THE man with the managerial Midas touch last night found further glitter sprinkled on his fingertips as Martin O'Neill's Leicester City booked their place in this season's League Cup semi-finals.
Having done for the Dons at Filbert Street on Saturday, Leicester's date with Wimbledon for a swift return to Wembley following last May's play-off trials should hold fewer fears for O'Neill's battling men, whose ticket to the last four was booked by Mark Robins's lone strike three minutes from the interval.
And after a thoroughly effective, if less than pretty, performance, against their first division opponents, the only damp squid on O'Neill's latest managerial success was the sight of defender Simon Grayson being stretchered off in the 81st minute after a heavy clash with Ipswich substitute Richard Naylor.

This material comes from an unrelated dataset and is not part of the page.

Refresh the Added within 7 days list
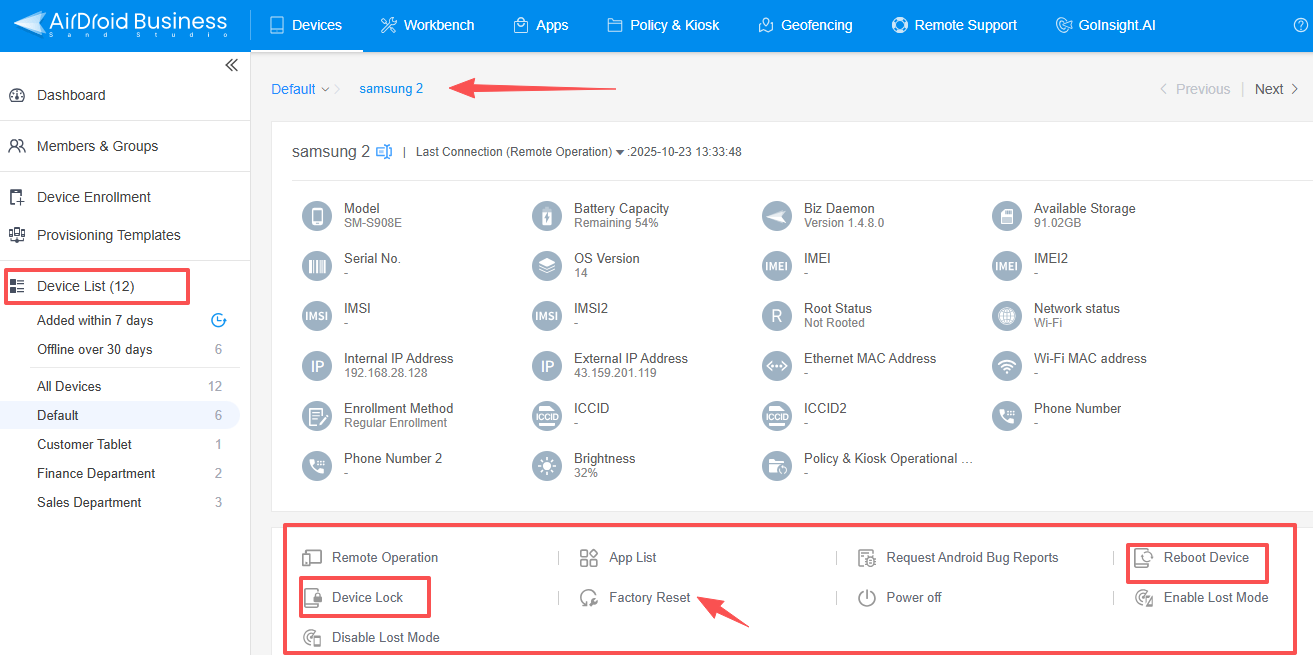 click(x=218, y=320)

For Leicester the busy Neil Lennon marked their arrival in the night's contest with a 13th minute dipping effort from the edge of the box that Richard Wright punched over. Steve Claridge matched his overall dress sense with a sloppy slice wide on 28 minutes.

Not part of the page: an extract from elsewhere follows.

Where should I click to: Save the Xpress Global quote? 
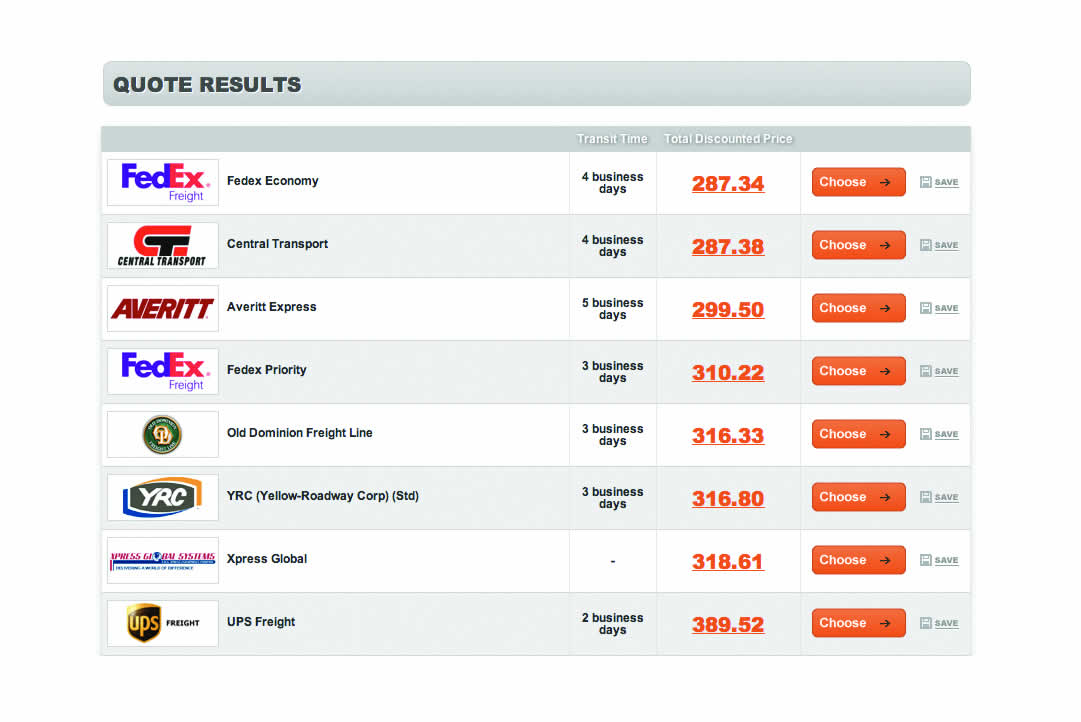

It was then left to one of Norfolk's former footballing sons to put a spanner in Suffolk's works as Robins's innocuous 22-yard shot went inside the goalkeeper's left-hand post three minutes from the interval.
Town's hopes of an early lifeline rested increasingly on Jamie Scowcroft's shoulders, his 53rd minute cross being whipped off Stephen Howe's forehead by Grayson's late intervention. Thus encouraged, the first division side strung together the game's neatest move just before the hour as Geraint Williams shot just over following a five-man interchange.